Because Iceberg V1 lacks upsert and V2 has small‑file merge problems, Hudi was selected as the lake storage solution.

Flink development platform

Aliyun EMR’s Hadoop stack incurred high operational cost. After evaluation, Alibaba Cloud Real‑time Computing Flink (VVP) was chosen for its Kubernetes‑based deployment, session/application modes, elastic scaling, interactive SQL UI, high availability, metadata management with Hive Metastore, custom connector and UDF support, OSS checkpointing, Prometheus monitoring, and multi‑version task handling.

Dimension table storage

Supported connectors include JDBC, HBase, and Elasticsearch. Their capabilities and drawbacks are summarized below.

Name

Version

Source

Sink

JDBC

Bounded Scan, Lookup

Streaming Sink, Batch Sink

HBase

1.4.x & 2.2.x

Bounded Scan, Lookup

Streaming Sink, Batch Sink

Elasticsearch

6.x & 7.x

Not supported

Streaming Sink, Batch Sink

JDBC offers direct DB lookup without data sync but can stress the source under peak load. HBase provides high QPS via RowKey but only supports key‑based joins. Elasticsearch enables flexible queries and high QPS, but it is not officially supported as a dimension table and can be slower.

Connector development

A custom Flink‑Elasticsearch connector was built to support both source (scan, lookup) and sink (streaming, batch) operations.

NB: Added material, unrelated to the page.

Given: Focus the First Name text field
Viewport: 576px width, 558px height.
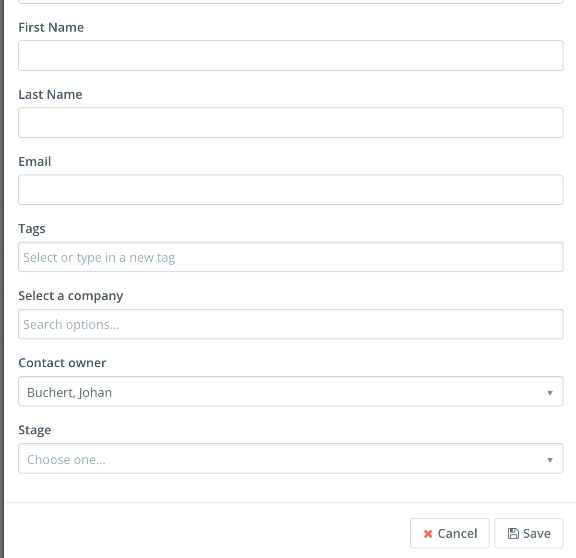Looking at the screenshot, I should (290, 56).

Overall Real‑time Warehouse Architecture

The architecture stores raw streams in Kafka and OSS (Hudi tables). VVP provides unified development, operation, and resource management. Flink handles real‑time processing, Trino enables interactive analytics, Superset generates reports, and Hive Metastore maintains metadata. (Architecture diagram omitted.)

Data Development Cases

Data Ingestion

CDC streams MySQL binlog to Kafka as Debezium JSON.

Hudi table ingestion

Using Flink SQL to create and populate Hudi tables. The DDL and DML statements are shown below.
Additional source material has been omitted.